一九三零年十一月六日,夜,上海法租界
刘振川坐在书桌前,盯着那盏台灯看了很久。灯罩是绿色的玻璃,灯光透过玻璃在桌面上投下一圈昏黄的光晕,光晕里摊着三份东西:左边是周云龙前天送来的《东北工业学校筹建方案》,厚达三十页,详细到每个专业的课程设置、实习安排、师资配备;中间是今天刚到的《东北新式战术操典摘要》,油印的,字迹有些模糊,但里面的内容让他心跳加速——班组协同、步炮配合、山地游击,这些他在德国留学时学的理论,在华夏几乎没人懂,却在东北被系统整理成了教材;右边是一封短信,周云龙亲笔写的,只有一行字:“刘兄若有意,三日内可安排北行。一切费用我方承担,来去自由。”
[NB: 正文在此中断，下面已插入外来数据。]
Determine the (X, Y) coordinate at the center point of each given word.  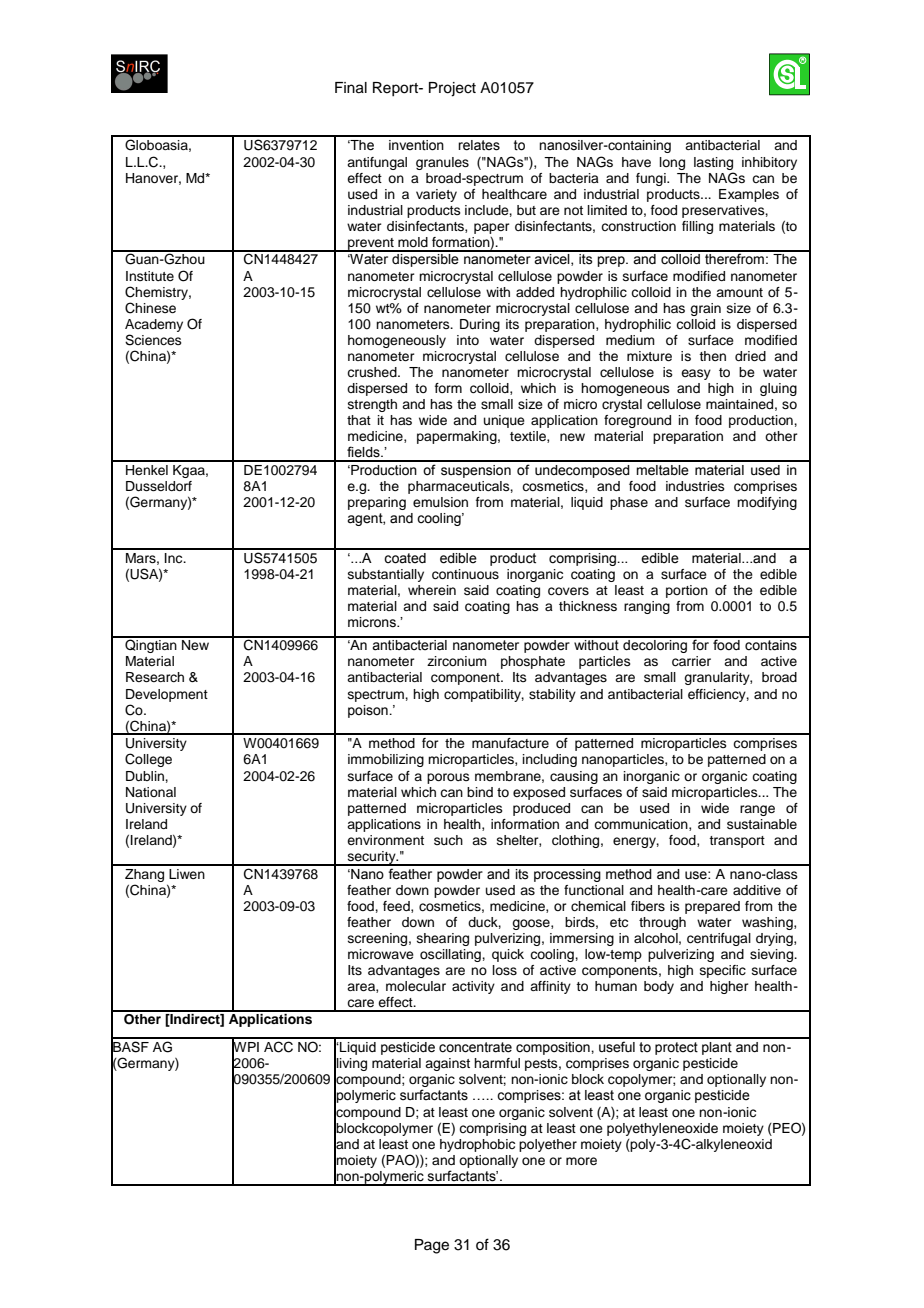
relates (479, 145)
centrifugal (719, 939)
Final (351, 88)
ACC (278, 1047)
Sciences (153, 340)
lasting (713, 163)
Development (167, 695)
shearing (443, 939)
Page (432, 1246)
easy (696, 374)
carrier (691, 661)
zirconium (457, 661)
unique (504, 421)
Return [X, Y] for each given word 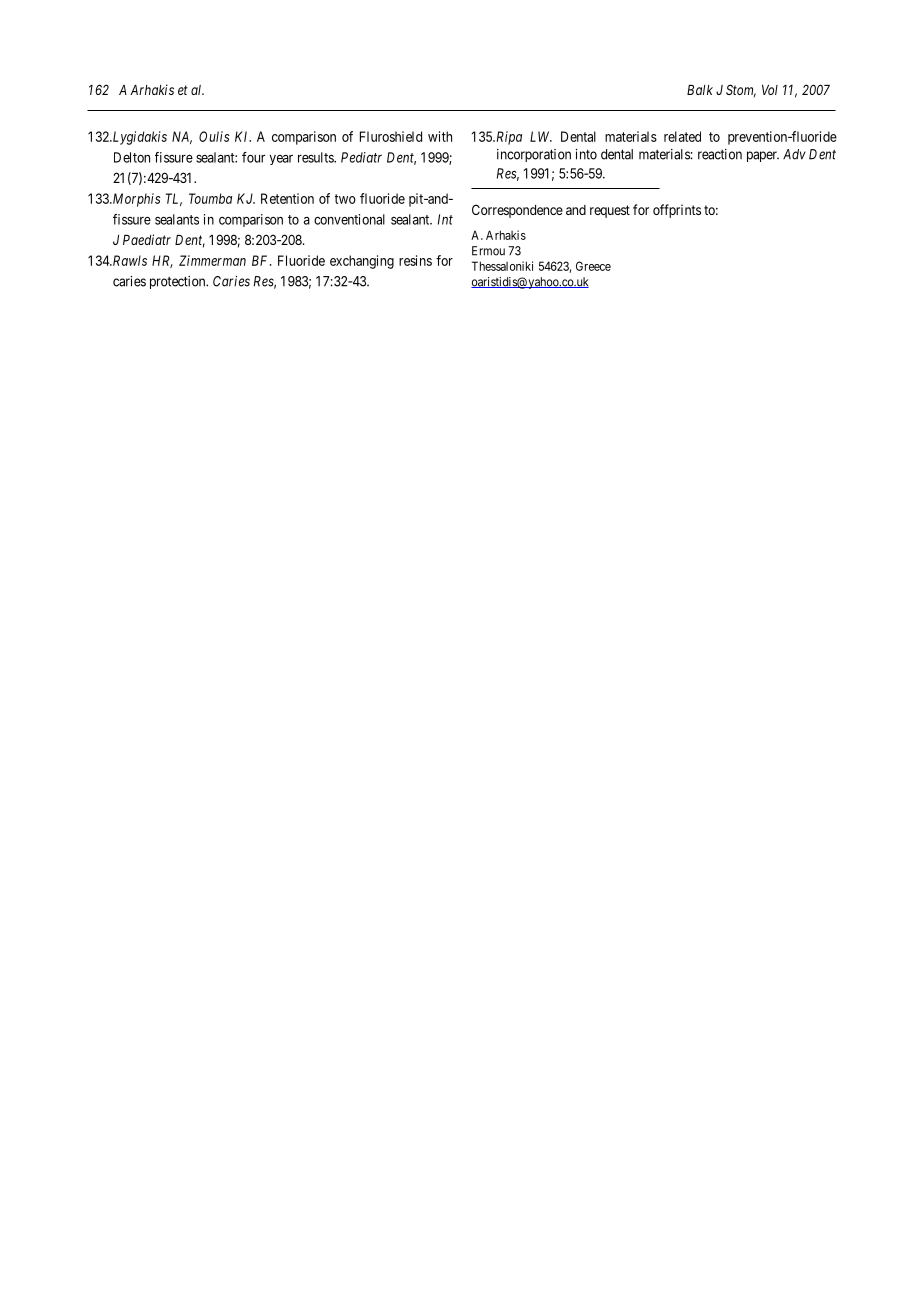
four [253, 157]
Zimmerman [212, 260]
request [610, 211]
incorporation [534, 155]
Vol [770, 90]
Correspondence [517, 211]
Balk [700, 90]
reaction [720, 154]
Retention [287, 198]
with [440, 136]
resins [415, 260]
窗外是法租界的夜色,远处百乐门的霓虹灯透过窗帘缝隙,在墙上投下变幻的光影。隔壁传来留声机的音乐声,是周璇的《夜上海》,甜腻的嗓音在寒夜里飘荡,像这个时代虚浮的繁华。
刘振川点了一支烟。他很少抽烟,但今晚需要。烟雾在灯光中盘旋上升,像他此刻纷乱的思绪。
十天前,那个自称北大历史系研究员的周云龙第一次来访,谈起东北的改革,他还不以为然。五天前,周云龙送来第一批资料——东北土地改革试点报告、新建工厂名录、讲武堂课程大纲。他开始将信将疑。今天,这份战术操典和工业学校方案,彻底动摇了。
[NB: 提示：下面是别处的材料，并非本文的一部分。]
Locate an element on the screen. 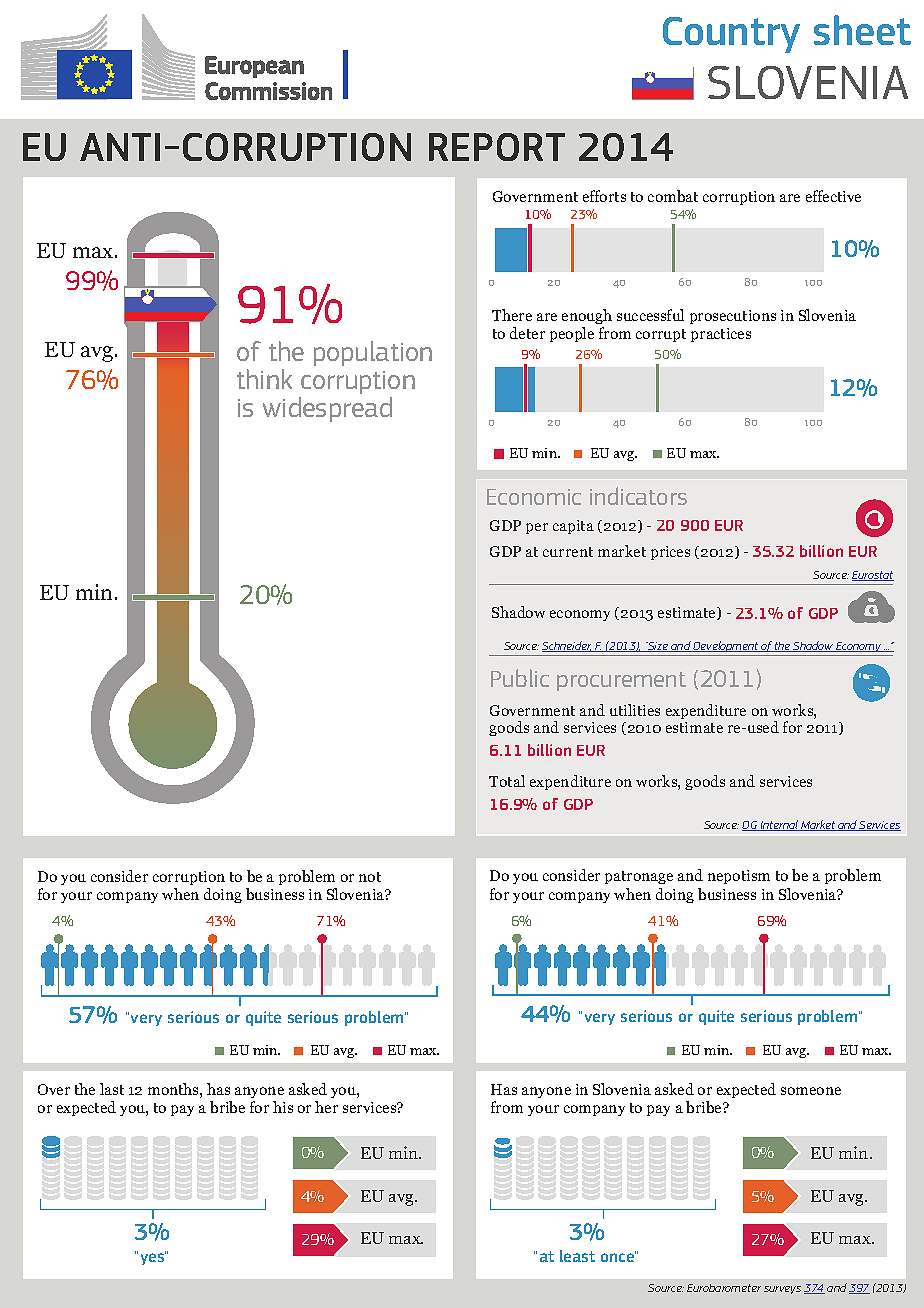 The width and height of the screenshot is (924, 1308). think is located at coordinates (264, 379).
这不是作秀。作秀做不出这么扎实的东西。那些课程设置,需要懂教育的人;那些战术操典,需要懂军事的人;那些工厂规划,需要懂工业的人。而东北,那个他印象中只有张大帅抽大烟、少帅捧戏子的地方,居然在同时做这三件事?
更让他心动的是工业学校方案里的一行批注:“军事工程系特设坦克、装甲车维修专业,需引进德式培训体系。”批注的笔迹很特别,瘦硬有力,旁边盖着一个小小的私章——瑾之。
刘振川在德国留学时,专门研究过坦克战术。回国后,他在讲武堂、在军校、在各种场合讲坦克的重要性,回应他的大多是茫然的眼神,或者一句“那玩意儿太贵,用不起”。可现在,在东北,居然有人要建专业培养坦克维修人才?